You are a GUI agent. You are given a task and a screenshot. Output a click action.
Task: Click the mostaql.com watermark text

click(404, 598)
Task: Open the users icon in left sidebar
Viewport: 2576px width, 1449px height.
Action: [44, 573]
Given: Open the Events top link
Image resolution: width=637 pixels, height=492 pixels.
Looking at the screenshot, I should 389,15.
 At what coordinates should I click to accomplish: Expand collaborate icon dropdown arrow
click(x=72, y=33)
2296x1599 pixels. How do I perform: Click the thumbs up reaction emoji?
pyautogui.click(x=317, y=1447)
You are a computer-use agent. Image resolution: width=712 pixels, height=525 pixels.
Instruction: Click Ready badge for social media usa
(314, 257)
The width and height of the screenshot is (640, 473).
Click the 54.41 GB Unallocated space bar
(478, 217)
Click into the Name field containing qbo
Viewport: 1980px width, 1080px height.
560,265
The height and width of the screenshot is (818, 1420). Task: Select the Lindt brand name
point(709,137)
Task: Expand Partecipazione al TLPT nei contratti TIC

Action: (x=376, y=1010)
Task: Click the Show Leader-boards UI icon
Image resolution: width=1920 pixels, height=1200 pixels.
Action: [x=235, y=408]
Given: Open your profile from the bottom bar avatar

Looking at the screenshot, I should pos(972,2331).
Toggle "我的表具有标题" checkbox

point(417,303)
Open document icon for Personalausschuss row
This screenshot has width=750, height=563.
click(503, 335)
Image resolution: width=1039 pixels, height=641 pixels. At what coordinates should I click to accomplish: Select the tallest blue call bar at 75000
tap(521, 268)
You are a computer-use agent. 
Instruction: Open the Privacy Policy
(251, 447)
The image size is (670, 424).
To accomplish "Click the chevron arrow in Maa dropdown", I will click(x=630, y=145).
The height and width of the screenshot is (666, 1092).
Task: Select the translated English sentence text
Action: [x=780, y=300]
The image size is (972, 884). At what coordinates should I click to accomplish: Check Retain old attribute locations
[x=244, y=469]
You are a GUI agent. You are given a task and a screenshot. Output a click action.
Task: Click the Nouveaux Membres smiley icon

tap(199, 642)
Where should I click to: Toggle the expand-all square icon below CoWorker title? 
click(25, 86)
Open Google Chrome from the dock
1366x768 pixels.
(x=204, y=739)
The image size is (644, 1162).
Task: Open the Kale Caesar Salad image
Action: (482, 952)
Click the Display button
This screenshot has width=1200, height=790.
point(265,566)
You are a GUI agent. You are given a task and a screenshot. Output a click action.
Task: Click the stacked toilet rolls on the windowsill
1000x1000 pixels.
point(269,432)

------

» **WHAT THE TASK REQUIRES**:
Copy the data above word for word, starting at the first line and ending at the line that contains "tap(199, 642)".

» **WRITTEN SOLUTION**:
You are a GUI agent. You are given a task and a screenshot. Output a click action.
Task: Click the mostaql.com watermark text

click(404, 598)
Task: Open the users icon in left sidebar
Viewport: 2576px width, 1449px height.
Action: [44, 573]
Given: Open the Events top link
Image resolution: width=637 pixels, height=492 pixels.
Looking at the screenshot, I should 389,15.
 At what coordinates should I click to accomplish: Expand collaborate icon dropdown arrow
click(x=72, y=33)
2296x1599 pixels. How do I perform: Click the thumbs up reaction emoji?
pyautogui.click(x=317, y=1447)
You are a computer-use agent. Image resolution: width=712 pixels, height=525 pixels.
Instruction: Click Ready badge for social media usa
(314, 257)
The width and height of the screenshot is (640, 473).
Click the 54.41 GB Unallocated space bar
(478, 217)
Click into the Name field containing qbo
Viewport: 1980px width, 1080px height.
560,265
The height and width of the screenshot is (818, 1420). Task: Select the Lindt brand name
point(709,137)
Task: Expand Partecipazione al TLPT nei contratti TIC

Action: (x=376, y=1010)
Task: Click the Show Leader-boards UI icon
Image resolution: width=1920 pixels, height=1200 pixels.
Action: [x=235, y=408]
Given: Open your profile from the bottom bar avatar

Looking at the screenshot, I should pos(972,2331).
Toggle "我的表具有标题" checkbox

point(417,303)
Open document icon for Personalausschuss row
This screenshot has width=750, height=563.
click(503, 335)
Image resolution: width=1039 pixels, height=641 pixels. At what coordinates should I click to accomplish: Select the tallest blue call bar at 75000
tap(521, 268)
You are a computer-use agent. 
Instruction: Open the Privacy Policy
(251, 447)
The image size is (670, 424).
To accomplish "Click the chevron arrow in Maa dropdown", I will click(x=630, y=145).
The height and width of the screenshot is (666, 1092).
Task: Select the translated English sentence text
Action: [x=780, y=300]
The image size is (972, 884). At what coordinates should I click to accomplish: Check Retain old attribute locations
[x=244, y=469]
You are a GUI agent. You are given a task and a screenshot. Output a click action.
Task: Click the Nouveaux Membres smiley icon

tap(199, 642)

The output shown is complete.